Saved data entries
[Start of section]

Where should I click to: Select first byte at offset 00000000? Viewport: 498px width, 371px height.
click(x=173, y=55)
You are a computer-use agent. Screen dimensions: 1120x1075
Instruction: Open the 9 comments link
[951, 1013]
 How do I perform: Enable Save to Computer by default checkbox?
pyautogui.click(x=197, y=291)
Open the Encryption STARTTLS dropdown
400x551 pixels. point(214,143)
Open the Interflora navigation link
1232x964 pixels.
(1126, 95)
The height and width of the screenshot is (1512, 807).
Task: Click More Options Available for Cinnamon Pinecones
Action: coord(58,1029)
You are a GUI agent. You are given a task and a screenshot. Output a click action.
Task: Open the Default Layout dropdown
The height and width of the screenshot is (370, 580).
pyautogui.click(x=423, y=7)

[End of section]

#### Work request:
Lines holding the word "agent" should be copied from the entries above.

#### Answer to this problem:
You are a computer-use agent. Screen dimensions: 1120x1075
You are a GUI agent. You are given a task and a screenshot. Output a click action.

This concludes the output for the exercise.